The perils of judging the past

This post's title comes from the L. P. Hartley quote, "The past is a foreign country; they do things differently there."

It's usually used to illustrate the problems of judging the past by our modern sensibilities.

I could name numerous examples.

One of the best is that the Church allowed some individuals to publish some Church materials and then sell them to provide an income for themselves.

We react with horror now, but this was so common during a particular time period that it would have been accepted without comment or critique back then.

In fact, we owe our knowledge of the first United States Supreme Court opinions to this system. Individuals were allowed to publish official opinions and profit from the sale of them.

Why didn't the Court itself publish them? The answer is simple. At that time, they didn't have staff or any kind of a budget. These are modern inventions.

The only ones that got paid anything were the Justices themselves. If anyone helped them in their Supreme duties they either did it for free or got paid through a path like I outlined above.

The government didn't have budgets or staff for much of its history because it didn't have any money. It only obtained these items after the federal income tax was instituted.

So, occasionally, the Church used the same system. No real surprises there.

Really?! Is that truth??

So many people have been derailed by some sort of "truth" they found in church history or thought they had found.

I marvel that people think they can shine a magnifying glass on tiny fragments of the past and think they are finding truth.

I'm skeptical and I've covered this issue in some detail before.

Look at our modern-day. People can't agree on what's happening now. Do you honestly think a historian looking at a fragment of things 100 years from now is going to be able to decipher the truth and declare with confidence something that was reputedly said or something that occurred?

Look at your own life. Could somebody write a biography of you and get it right? Wouldn't there be glaring biases and inaccuracies depending on who of your family, friends, acquaintances, and enemies they relied on?

The Journal of Discourses

Some recent monumental discoveries further discredit the Journal of Discourses.

This resource gets overused by our enemies and detractors. The Church has always known it is unreliable. It says so on its website.

None of what the Discourses contain are primary sources and no speaker ever edited their remarks for accuracy. It's not even consistent with itself.

Its accuracies and inaccuracies can only be explained by reviewing it given its context. The crucial point is this: In the past, their idea of accuracy is very different compared to our modern definition of accuracy.
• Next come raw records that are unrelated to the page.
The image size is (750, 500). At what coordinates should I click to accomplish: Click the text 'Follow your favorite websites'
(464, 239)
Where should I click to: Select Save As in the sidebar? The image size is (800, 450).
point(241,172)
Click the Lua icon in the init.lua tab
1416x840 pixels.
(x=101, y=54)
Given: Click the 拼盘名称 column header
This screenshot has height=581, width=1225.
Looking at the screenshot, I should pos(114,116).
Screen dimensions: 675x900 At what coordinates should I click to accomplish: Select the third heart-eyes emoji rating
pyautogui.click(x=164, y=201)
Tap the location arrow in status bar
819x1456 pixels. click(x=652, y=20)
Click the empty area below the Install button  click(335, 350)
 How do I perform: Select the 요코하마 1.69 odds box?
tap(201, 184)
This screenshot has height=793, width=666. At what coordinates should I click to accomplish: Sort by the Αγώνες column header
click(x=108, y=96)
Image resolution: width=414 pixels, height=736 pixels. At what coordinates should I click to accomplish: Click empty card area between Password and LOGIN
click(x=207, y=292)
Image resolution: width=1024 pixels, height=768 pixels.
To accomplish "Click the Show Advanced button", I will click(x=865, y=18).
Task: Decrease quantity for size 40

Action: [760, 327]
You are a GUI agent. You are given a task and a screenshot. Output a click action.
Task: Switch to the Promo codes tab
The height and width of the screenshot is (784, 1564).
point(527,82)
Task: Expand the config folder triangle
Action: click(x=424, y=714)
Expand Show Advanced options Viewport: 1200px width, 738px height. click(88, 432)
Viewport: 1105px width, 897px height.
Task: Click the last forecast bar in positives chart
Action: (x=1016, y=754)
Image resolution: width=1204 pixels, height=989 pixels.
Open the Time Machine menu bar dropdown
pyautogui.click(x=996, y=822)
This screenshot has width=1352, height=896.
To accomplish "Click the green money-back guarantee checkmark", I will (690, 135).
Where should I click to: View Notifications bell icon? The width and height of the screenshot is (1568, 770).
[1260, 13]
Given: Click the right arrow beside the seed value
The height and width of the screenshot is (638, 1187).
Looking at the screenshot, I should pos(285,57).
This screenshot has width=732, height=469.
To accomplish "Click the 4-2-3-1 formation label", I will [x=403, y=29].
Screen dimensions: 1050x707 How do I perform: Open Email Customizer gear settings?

Want details? Here they are in a series of three articles written by a woman who trained herself to transcribe Pitman Shorthand notes verbatim and works as a historian in the Church History Library. They are well worth your time:

Preached vs. Published: Shorthand Record Discrepancies (Part 1 of 3)

Preached vs. Published: Shorthand Record Discrepancies (Part 2 of 3)

Preached vs. Published: Shorthand Record Discrepancies (Part 3 of 3)

She tries to explain the context for how these inaccuracies were introduced into the Journal of Discourses. She doesn't know exactly why and neither do we. However, it is clear that extreme inaccuracies exist based on the Pitman Shorthand and what was eventually published.

In fact, sometimes, things were just made up and attributed to early church leaders, especially Brigham Young.

It's obvious Young has been done a disservice.

What was Brigham Young really like?

Brigham Young obviously didn't say everything we thought he said or in the way we thought he said it.

So, what assumptions can we make about him? That's anybody's guess.

The following ideas from Church historians can help:

Another one I like is Book of Mormon Central's video on Zelph. It totally upends what a lot of people currently believe:

Access the article, Who Was Zelph? for more details alluded to in the video.


The next time you are tempted to judge the past by the present, remember the lessons today's post has taught you.

The past IS a foreign country. They did things differently there.